With his leather glove, baggy jeans and smug grin, my mutant bandicoot has successfully made his way past a series of wobbly rubbish bins.

He’s narrowly squeaked over a series of disappearing platforms, jumped over exploding boxes of TNT, and snuck past a pirate throwing bombs at him.

But it’s the sharks that get him. Over and over again, the hungry sharks bouncing up between concrete turrets keep gobbling him up.

During my time playing the astonishingly addictive, hugely nostalgic and devilishly difficult Crash Bandicoot 4: It’s About Time, I found myself stuck in exactly this kind of situation.

I’d get to a certain point, then find myself stuck, repeating the same mistakes over and over again.

Crash 4

Some of the main characters in Crash Bandicoot 4: It’s About Time. Photo/Activision

This feeling isn’t new. Back on the original PlayStation, 1996’s Crash Bandicoot and its quickfire 1997 sequel Cortex Strikes Again made gamers squeal with frustration over just how damned difficult it was.

Adhering to a classic platform formula, Crash never gives you a health bar. Make one mistake, and you’ll find yourself waking up way back at the last checkpoint, all of your hard work deleted by one ill-timed jump or spin.

Unfortunately, your opportunities to make mistakes multiplied the further you got into the game.

The N.Sane Trilogy, which remastered the original three games for new-generation consoles in 2017, only served to remind everyone just how difficult those original Crash games were.

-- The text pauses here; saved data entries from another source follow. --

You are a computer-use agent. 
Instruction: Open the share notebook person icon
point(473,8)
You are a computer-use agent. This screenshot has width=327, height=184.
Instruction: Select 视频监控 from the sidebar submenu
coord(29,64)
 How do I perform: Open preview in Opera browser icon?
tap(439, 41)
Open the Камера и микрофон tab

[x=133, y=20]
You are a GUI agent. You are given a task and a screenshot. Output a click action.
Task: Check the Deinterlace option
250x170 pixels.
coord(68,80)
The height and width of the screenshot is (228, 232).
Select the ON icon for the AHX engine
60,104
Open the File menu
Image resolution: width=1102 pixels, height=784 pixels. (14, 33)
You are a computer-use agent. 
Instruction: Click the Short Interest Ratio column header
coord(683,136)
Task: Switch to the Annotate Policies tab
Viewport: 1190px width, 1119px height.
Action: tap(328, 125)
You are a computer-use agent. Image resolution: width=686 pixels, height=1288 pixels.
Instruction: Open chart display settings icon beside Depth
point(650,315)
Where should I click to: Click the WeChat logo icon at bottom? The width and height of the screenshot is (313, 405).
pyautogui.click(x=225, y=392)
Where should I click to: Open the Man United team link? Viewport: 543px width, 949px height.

I hated the N.Sane Trilogy. Maybe I’ve gotten soft, or perhaps games have become easier over the years.  Either way, I found it an absolutely infuriating experience, one I didn’t last long with.

Crash gets good at jumping in Crash Bandicoot 4. Photo/Activision

Crash 4 is not that. This is  an all-new adventure inspired by the original trilogy, one that uses the same formula and  characters.

Unlike the N.Sane Trilogy, it adds far better graphics, improved level design, intricately designed puzzles and free-flowing gameplay into the mix.

The result is the best Crash game yet. I honestly haven’t been able to put this down since I started playing it two weeks ago.

I’ve been deceived by acid-dripping spiders, and bitten by evil badgers. I’ve repeatedly fallen off disappearing bridges and been blown apart by TNT. I’ve splatted into spike-covered walls and been chomped up by sharks.

And every single time I’ve gone back for more with a grin on my face. It’s just that type of game.

Crash skates his way to freedom. Photo/Activision

Activision has had plenty of success with this kind of formula lately, recently rebooting its Tony Hawk skateboarding series with a remaster and reboot of the original two games that delivered plenty of nostalgic fun.

But Crash 4 goes one better, crafting an addictive, hilarious experience that tugs on the nostalgia heartstrings but still delivers a game that’s thrilling and infuriating in equal measures.

I honestly couldn’t recommend it more. My only advice is that when you’re asked if you want to play in “Modern” or “Retro” mode, you choose the former, which gives you more checkpoints.

Why punish yourself when there’s this much fun to be had in Wumpa-land?

  • Crash Bandicoot 4 is out now on Playstation 4 and Xbox One.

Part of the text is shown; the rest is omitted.